Many CCTs mandate a certain level of global fitness, as well as standard measures for organ function. Multiple co-morbidities associated with poor pre-cancer health may negatively impact on a patient’s ability to meet these protocol mandated criteria. Education level, as a surrogate of SES, has been shown to inversely correlate with leading causes of death, and as noted in the CALGB trial with worsened outcomes within clinical trials (Jemal et al, 2008). These eligibility criteria barriers are a frequently cited cause of non-participation for underrepresented populations in CTCs (Mills et al, 2006; Ford et al, 2008). It has been reported that people from lower socioeconomic groups are less likely to attend for cancer screening programmes, and present at later stages of disease (Ionescu et al, 1998; Renshaw et al, 2010). Certainly, late presentation, and late initial therapy, could increase the risk of co-morbidity hindering recruitment to trials.
The information offered about clinical trials may be in an inappropriate form for many except those patients with high educational attainment. The language used in patient information and consent forms has long been a concern: a study in 2003 found that consent forms consistently failed readability guidelines, with language complexity hindering understanding for people with low reading levels (Paasche-Orlow et al, 2003). This inevitably affects those with lower educational attainment disproportionately, and may result in refusal to participate in trials. In areas or groups in which minority languages are commonly spoken, with the assumption that these may be more associated with lower SES, ease and speed of access to translators and to either long or short form translated consent forms may be an additional factor influencing relevant communication about clinical trials.
Financial concerns are of relevance even in areas with universal health care such as the United Kingdom. Hidden costs, such as travel to and from clinics, the need for extra childcare, and the loss of income due to missed work will be more significant for those of lower SES. These costs are compounded in areas with no universal health-care provision by concerns about insurance coverage of participation in clinical trials, or indeed about whether any care is available where the patient is uninsured. In the United States, indigent insurance programmes may restrict care to specific hospitals in the region, which may not be the same hospitals with thriving clinical research programmes. Indeed, in the United States and many countries, clinical trials are not universally distributed across geographic areas. For example, US national level for lung cancer patient enrolment in clinical trials is ∼3%, but in some NCI-designated cancer centres accrual rates, which are highly clustered in key urban populations, may reach ten times this value.
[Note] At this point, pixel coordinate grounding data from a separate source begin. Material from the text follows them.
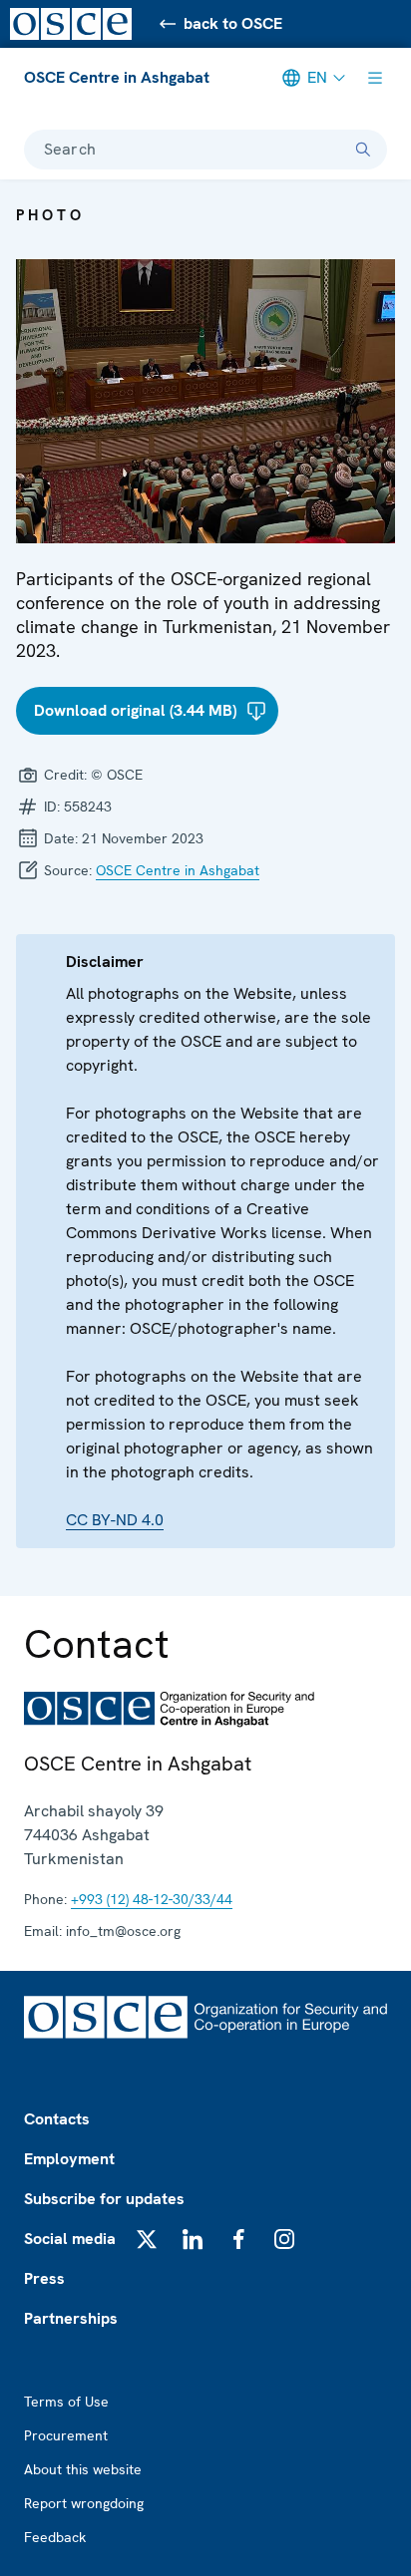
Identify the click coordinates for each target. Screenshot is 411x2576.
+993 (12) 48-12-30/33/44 (151, 1899)
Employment (69, 2158)
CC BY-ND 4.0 (115, 1519)
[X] (147, 2239)
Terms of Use (66, 2402)
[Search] (363, 149)
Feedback (55, 2537)
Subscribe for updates (104, 2198)
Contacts (57, 2118)
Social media (70, 2238)
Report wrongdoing (84, 2503)
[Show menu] (375, 78)
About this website (83, 2469)
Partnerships (71, 2318)
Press (44, 2278)
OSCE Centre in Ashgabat (116, 77)
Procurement (66, 2435)
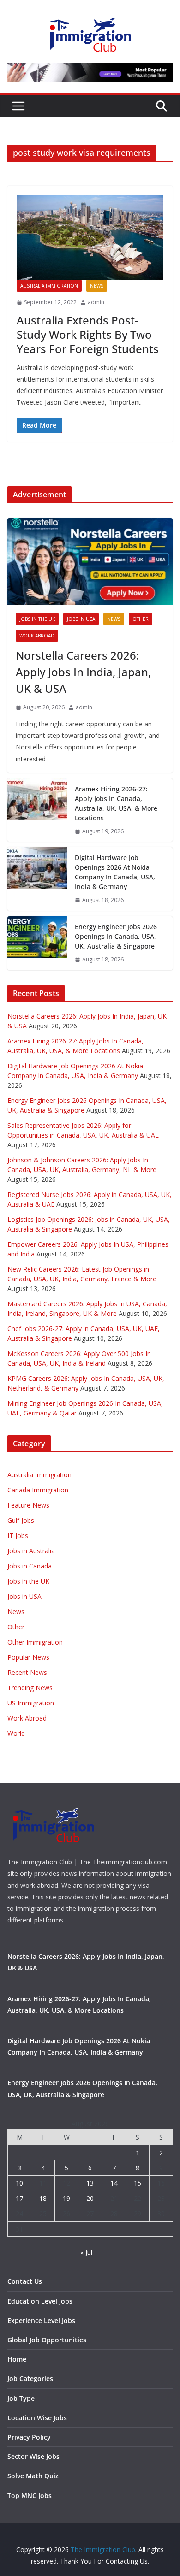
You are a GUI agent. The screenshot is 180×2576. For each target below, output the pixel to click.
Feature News (28, 1505)
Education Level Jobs (39, 2301)
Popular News (28, 1657)
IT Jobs (17, 1535)
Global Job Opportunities (46, 2339)
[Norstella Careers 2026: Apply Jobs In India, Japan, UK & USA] (90, 561)
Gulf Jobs (20, 1520)
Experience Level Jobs (41, 2320)
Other (140, 619)
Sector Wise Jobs (33, 2456)
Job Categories (30, 2378)
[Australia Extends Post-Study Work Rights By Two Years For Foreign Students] (90, 237)
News (96, 286)
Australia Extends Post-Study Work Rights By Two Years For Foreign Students (88, 334)
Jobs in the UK (37, 619)
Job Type (21, 2398)
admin (96, 302)
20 (90, 2198)
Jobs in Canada (29, 1566)
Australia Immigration (49, 286)
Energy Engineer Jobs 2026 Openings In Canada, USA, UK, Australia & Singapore (116, 936)
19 (66, 2198)
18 (43, 2198)
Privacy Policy (29, 2437)
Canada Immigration (37, 1489)
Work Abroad (36, 635)
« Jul (86, 2252)
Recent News (27, 1672)
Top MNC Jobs (29, 2495)
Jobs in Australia (31, 1550)
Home (16, 2359)
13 (90, 2183)
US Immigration (30, 1702)
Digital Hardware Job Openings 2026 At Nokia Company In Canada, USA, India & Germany (115, 872)
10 (19, 2183)
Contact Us (24, 2281)
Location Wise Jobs (37, 2417)
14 (114, 2183)
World (16, 1733)
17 (19, 2198)
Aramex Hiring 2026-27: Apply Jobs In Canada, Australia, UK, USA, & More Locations (116, 803)
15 (137, 2183)
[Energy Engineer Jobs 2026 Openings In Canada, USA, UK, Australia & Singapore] (37, 943)
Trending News (30, 1687)
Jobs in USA (81, 619)
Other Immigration (35, 1642)
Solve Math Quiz (33, 2475)
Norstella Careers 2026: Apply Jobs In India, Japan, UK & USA (83, 672)
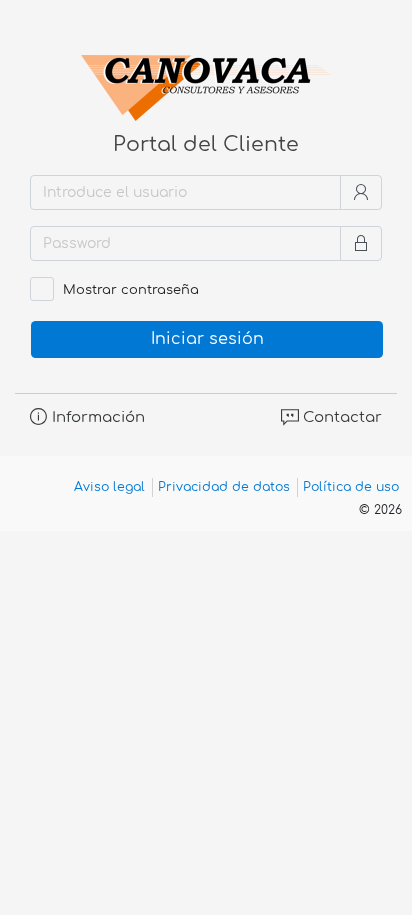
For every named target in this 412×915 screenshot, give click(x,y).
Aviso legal (109, 487)
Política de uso (351, 487)
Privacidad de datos (224, 487)
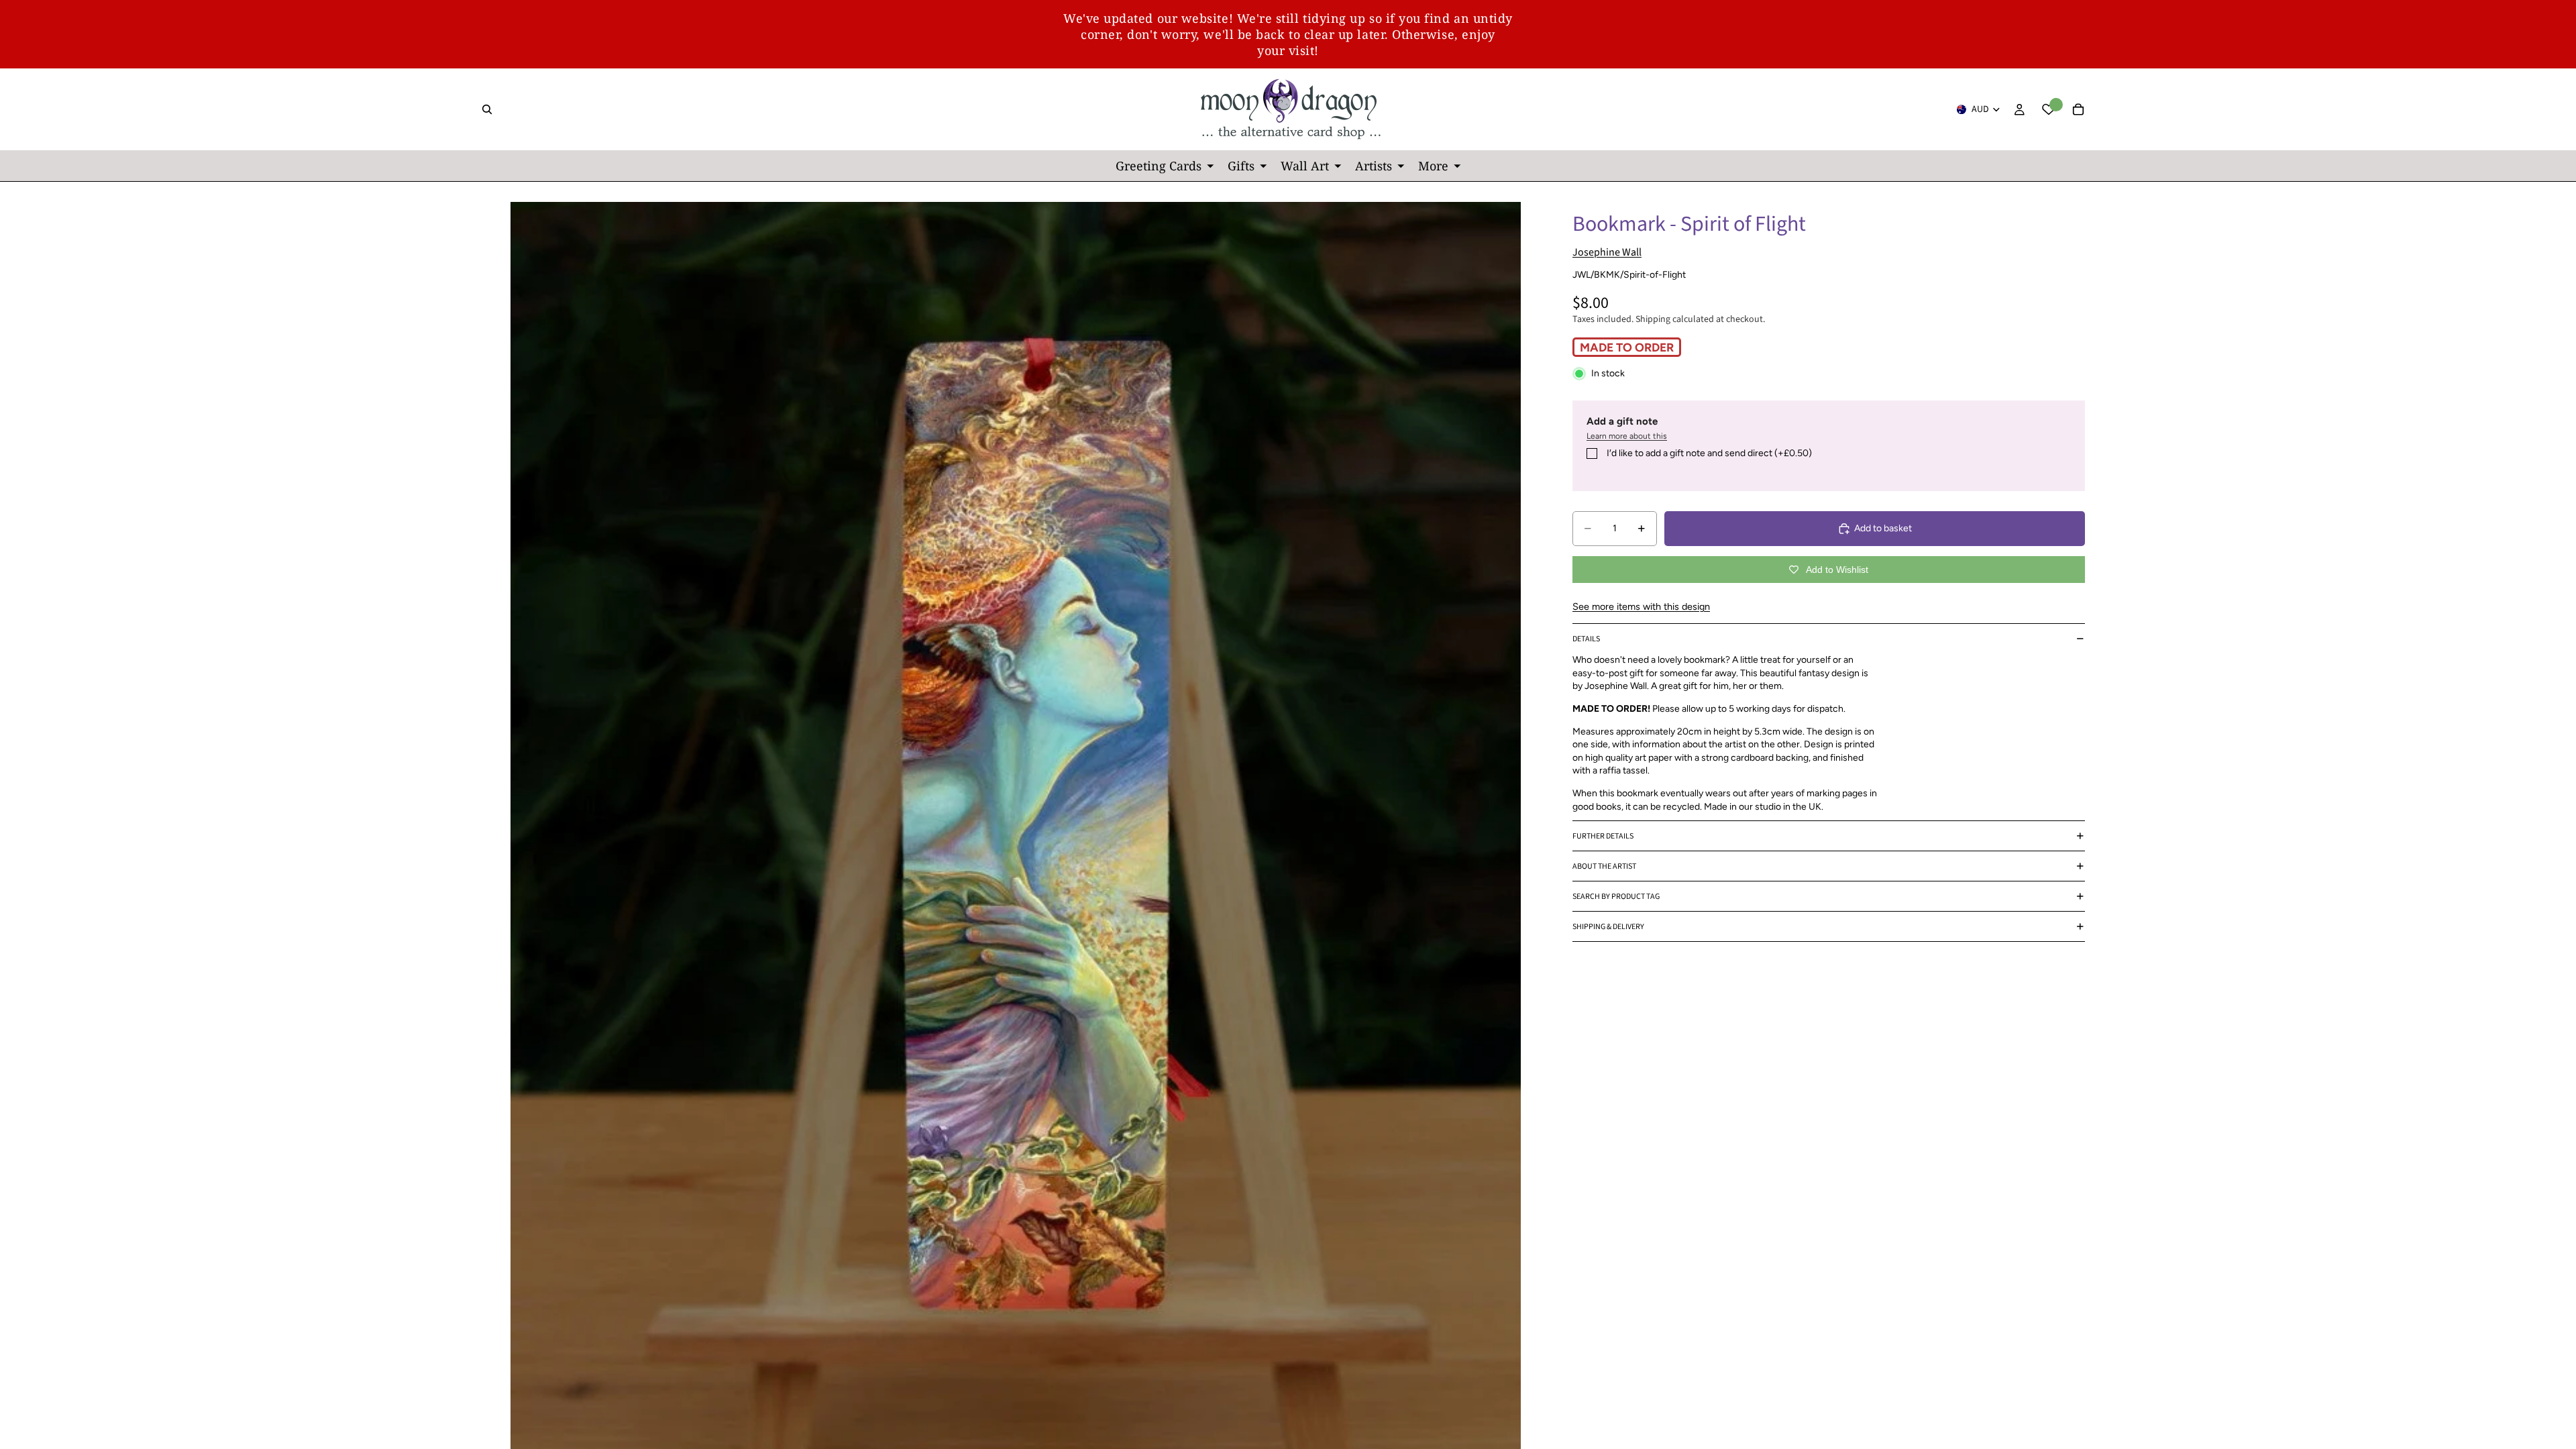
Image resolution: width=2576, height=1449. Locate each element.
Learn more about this (1627, 436)
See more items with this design (1641, 606)
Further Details (1602, 836)
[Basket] (2078, 109)
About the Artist (1604, 866)
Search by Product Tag (1616, 896)
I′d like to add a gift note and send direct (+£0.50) (1709, 453)
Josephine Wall (1607, 252)
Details (1586, 639)
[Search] (487, 109)
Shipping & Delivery (1608, 926)
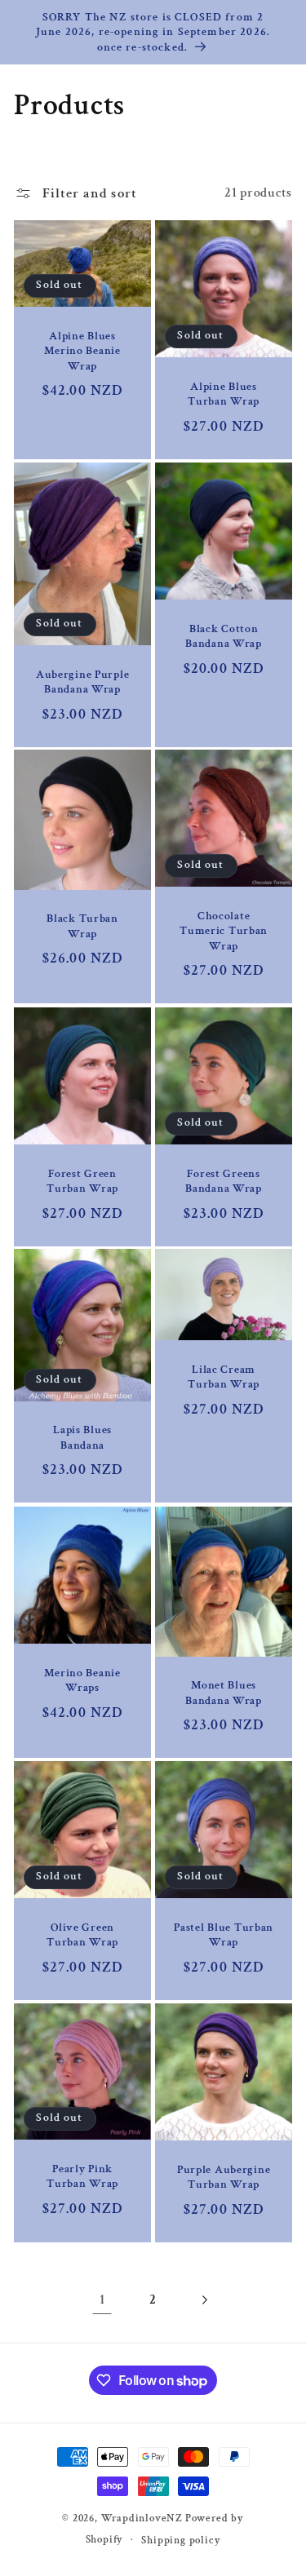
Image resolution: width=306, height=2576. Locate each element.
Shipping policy (180, 2540)
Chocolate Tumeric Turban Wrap (224, 931)
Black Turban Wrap (83, 926)
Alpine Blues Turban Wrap (223, 394)
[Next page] (203, 2300)
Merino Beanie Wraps (83, 1680)
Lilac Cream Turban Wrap (223, 1377)
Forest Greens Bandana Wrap (223, 1181)
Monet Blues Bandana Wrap (223, 1693)
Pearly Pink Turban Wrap (82, 2176)
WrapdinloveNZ (142, 2518)
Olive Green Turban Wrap (82, 1935)
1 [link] (102, 2299)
More affluent populations may be more likely to seek out physicians at centres with clinical trial portfolios. While patients with good insurance may choose to travel they still need accurate information on where specific novel therapies may be available (West and Camidge, 2012). National trials registry sites such as www.clinicaltrials.gov do exist, but their ease of use is questionable for those with lower educational levels. Financial coercion via compensation for trial participation may disproportionately affect poorer patients—if you are wealthy being paid to participate is not an incentive—for this reason inclusion of financial incentives in CTCs is rarely considered as ethical.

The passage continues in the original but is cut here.